Fragmento de página:
Frente a este planteamiento de la absurdidad como forma de vida se ha de alzar la voz: ¡Señores, reconozcamos que hemos abdicado de vivir como hombres erguidos! Nuestra libertad así concebida es una ilusión, una autosugestión: ¡la de hacernos continuamente desde nuestra voluntad! ¡Reconozcamos que en el fondo somos cobardes, pues no queremos enfrentarnos a nuestra raíz, fuente de nuestra identidad, y asumir las exigencias y responsabilidades derivadas de nuestra libertad! ¡Comamos y bebamos, que mañana moriremos! Es el neopaganismo, no inocente, sino culpable. Y eso se manifiesta en formas de acción que son inhumanas: desde el nacionalsocialismo al comunismo, pasando por la inhumanidad manifiesta de una sociedad de hartazgo en la que lo único que importa soy yo. Hedonismo, utilitarismo, placer hasta reventar. Una sociedad basada en estos valores es una sociedad desquiciada. Es pura nada.

Asumamos que “el hombre no es perfectamente libre: su conocer y su querer son participados, limitados, imperfectos. El mal y el error corresponden a esa limitación, a la inevitable imperfección de una libertad creada, aunque no como necesidad, sino sólo como posibilidad de deficiencia. Como decían ya San Anselmo y Boecio, poder querer el mal (la nada relativa, la privación) no es de la esencia de la libertad ni parte de ella; aunque en la criatura sea su signo, signo de una libertad deficiente, en cuanto que de suyo procede de la nada” (Carlos Cardona. Metafísica del bien y del mal, pág. 103).

Información extraída:
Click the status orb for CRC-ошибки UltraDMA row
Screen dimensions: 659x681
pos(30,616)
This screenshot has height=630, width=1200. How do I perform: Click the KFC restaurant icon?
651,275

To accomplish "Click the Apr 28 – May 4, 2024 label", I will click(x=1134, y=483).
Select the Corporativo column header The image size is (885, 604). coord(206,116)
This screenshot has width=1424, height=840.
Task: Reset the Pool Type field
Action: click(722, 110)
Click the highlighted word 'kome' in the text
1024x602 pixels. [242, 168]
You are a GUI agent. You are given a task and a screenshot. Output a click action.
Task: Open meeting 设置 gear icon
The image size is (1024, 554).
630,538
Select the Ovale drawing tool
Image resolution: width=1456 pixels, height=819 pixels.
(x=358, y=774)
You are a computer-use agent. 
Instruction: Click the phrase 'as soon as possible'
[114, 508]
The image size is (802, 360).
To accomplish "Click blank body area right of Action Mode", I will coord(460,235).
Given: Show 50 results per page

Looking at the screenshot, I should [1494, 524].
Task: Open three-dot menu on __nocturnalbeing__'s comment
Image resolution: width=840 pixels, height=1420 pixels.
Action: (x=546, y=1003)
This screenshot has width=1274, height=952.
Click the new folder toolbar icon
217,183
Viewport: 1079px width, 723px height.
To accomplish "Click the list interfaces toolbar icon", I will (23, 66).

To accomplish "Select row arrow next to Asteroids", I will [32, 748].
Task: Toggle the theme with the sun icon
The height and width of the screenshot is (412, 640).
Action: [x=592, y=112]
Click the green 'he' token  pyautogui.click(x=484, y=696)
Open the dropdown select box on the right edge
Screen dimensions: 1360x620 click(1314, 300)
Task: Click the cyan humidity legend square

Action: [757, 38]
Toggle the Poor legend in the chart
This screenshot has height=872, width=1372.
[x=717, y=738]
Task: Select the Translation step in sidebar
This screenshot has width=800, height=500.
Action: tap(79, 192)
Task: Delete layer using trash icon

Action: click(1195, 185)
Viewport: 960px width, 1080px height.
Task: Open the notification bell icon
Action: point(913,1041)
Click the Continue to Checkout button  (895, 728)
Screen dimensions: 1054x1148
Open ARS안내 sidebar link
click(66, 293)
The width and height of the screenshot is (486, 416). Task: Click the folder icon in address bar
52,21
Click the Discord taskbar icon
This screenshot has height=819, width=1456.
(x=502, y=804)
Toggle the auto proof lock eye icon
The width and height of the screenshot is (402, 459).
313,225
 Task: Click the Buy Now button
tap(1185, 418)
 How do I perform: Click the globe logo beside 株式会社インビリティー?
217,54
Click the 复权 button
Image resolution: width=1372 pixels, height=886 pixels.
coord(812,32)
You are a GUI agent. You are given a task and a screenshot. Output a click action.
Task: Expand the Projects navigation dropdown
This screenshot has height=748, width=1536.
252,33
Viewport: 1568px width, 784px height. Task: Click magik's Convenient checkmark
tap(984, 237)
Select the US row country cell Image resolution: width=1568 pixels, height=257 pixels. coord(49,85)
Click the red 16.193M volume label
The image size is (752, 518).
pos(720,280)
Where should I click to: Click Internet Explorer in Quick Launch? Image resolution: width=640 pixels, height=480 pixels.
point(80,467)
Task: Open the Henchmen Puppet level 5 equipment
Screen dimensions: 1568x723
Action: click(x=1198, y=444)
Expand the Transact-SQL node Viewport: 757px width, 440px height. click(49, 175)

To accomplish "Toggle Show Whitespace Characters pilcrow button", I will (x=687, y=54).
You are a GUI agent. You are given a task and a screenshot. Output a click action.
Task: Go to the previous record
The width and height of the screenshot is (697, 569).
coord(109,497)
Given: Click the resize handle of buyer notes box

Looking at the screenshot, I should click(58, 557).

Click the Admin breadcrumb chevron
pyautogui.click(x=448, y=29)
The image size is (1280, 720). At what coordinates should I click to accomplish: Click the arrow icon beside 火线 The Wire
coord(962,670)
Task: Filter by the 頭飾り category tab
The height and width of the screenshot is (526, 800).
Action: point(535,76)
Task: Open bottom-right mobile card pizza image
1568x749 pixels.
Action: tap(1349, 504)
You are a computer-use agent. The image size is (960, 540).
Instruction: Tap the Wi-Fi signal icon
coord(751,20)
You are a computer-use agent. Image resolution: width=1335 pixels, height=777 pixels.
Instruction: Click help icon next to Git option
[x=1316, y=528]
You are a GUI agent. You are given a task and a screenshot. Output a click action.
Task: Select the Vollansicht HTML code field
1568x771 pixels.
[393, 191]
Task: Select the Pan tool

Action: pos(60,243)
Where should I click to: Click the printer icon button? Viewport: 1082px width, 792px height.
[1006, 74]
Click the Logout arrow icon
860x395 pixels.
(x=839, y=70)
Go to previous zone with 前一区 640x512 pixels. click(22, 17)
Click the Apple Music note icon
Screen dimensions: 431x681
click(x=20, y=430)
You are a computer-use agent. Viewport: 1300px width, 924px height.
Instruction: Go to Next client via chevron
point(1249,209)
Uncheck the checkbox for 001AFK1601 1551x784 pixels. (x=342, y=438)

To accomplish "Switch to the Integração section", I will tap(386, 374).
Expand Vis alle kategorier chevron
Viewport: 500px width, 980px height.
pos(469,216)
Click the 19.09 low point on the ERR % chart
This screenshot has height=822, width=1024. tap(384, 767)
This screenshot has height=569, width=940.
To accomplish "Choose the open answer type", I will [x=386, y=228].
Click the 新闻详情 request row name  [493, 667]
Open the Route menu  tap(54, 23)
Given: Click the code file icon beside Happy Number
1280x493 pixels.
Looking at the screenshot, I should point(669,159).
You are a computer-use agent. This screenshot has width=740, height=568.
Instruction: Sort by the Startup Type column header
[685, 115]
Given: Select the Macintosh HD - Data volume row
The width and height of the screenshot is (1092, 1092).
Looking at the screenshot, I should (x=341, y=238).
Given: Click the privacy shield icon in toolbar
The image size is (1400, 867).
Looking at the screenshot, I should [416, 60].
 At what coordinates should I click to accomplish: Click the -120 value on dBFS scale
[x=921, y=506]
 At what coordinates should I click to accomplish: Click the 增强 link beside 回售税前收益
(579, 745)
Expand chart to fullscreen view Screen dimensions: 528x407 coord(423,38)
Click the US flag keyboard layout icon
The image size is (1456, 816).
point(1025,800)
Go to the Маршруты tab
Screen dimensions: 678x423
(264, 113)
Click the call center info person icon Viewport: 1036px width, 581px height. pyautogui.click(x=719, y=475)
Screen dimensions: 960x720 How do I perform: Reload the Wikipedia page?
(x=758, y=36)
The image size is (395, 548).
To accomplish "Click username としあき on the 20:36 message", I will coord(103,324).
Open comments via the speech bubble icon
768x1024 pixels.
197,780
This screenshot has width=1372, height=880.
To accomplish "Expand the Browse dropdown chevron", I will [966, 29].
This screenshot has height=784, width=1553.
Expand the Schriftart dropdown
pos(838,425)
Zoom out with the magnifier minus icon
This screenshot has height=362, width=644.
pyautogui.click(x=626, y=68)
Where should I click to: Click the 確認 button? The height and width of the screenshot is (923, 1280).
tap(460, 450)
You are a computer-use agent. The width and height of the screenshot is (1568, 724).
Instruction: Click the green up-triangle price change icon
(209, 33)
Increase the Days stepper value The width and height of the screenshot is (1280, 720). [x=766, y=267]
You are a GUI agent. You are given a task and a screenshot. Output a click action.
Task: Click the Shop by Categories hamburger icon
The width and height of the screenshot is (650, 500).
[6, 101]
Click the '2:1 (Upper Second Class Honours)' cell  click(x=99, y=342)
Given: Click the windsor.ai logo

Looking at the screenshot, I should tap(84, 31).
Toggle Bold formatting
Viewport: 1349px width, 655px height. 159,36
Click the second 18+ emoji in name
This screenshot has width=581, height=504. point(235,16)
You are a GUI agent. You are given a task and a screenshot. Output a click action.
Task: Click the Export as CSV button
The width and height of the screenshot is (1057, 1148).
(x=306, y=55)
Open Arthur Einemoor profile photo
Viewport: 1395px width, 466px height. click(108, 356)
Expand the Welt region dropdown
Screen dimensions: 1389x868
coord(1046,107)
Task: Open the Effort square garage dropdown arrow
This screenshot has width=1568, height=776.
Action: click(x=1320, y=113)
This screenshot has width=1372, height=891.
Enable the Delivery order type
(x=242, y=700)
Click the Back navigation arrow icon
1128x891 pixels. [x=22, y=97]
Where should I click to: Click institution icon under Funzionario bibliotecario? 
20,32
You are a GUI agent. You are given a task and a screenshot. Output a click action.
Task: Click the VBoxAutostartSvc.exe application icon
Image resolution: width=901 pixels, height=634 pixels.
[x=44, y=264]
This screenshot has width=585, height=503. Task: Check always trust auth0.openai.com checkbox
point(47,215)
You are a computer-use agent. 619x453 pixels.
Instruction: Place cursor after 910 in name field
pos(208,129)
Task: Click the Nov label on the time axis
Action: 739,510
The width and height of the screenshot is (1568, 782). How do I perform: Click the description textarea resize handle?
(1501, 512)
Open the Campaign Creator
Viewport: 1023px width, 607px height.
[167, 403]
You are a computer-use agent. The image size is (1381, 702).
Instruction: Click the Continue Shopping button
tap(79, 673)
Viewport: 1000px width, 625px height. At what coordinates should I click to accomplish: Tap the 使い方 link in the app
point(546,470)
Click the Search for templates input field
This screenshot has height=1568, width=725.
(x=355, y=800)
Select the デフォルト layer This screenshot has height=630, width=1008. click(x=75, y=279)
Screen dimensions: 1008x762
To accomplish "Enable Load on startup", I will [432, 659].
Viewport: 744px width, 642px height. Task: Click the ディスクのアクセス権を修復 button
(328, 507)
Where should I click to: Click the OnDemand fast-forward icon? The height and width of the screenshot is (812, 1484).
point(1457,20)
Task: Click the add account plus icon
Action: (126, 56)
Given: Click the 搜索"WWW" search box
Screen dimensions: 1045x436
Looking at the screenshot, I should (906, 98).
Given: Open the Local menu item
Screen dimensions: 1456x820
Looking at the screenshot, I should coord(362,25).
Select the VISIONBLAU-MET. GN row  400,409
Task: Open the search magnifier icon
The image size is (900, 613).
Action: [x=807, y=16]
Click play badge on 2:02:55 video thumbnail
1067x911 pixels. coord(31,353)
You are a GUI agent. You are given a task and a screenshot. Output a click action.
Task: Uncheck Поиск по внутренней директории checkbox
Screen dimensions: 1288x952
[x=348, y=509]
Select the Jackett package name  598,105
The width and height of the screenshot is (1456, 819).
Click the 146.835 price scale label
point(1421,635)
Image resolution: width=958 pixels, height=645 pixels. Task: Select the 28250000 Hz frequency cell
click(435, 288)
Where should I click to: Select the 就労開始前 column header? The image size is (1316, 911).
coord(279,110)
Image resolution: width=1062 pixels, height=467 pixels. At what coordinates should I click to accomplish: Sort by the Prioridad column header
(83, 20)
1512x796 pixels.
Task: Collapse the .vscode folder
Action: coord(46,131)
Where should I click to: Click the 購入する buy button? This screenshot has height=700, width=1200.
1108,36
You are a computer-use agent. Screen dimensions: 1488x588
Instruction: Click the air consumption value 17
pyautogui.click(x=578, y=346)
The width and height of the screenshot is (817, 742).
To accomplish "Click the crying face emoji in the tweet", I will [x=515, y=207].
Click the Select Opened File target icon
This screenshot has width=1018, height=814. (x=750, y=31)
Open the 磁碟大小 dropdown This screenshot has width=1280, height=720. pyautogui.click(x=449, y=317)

Por hacer: Resume en dos oraciones el fragmento sobre la libertad. El listado procede de otra fuente.

Resultado: Se rechaza la absurdidad como forma de vida: la libertad entendida como hacerse continuamente desde la propia voluntad es una ilusión, y una sociedad basada en el hedonismo y el utilitarismo, donde solo importa el yo, es una sociedad desquiciada. Con palabras de Carlos Cardona, se propone asumir que el hombre no es perfectamente libre y que el mal y el error corresponden a la limitación de una libertad creada, pues poder querer el mal no es de la esencia de la libertad.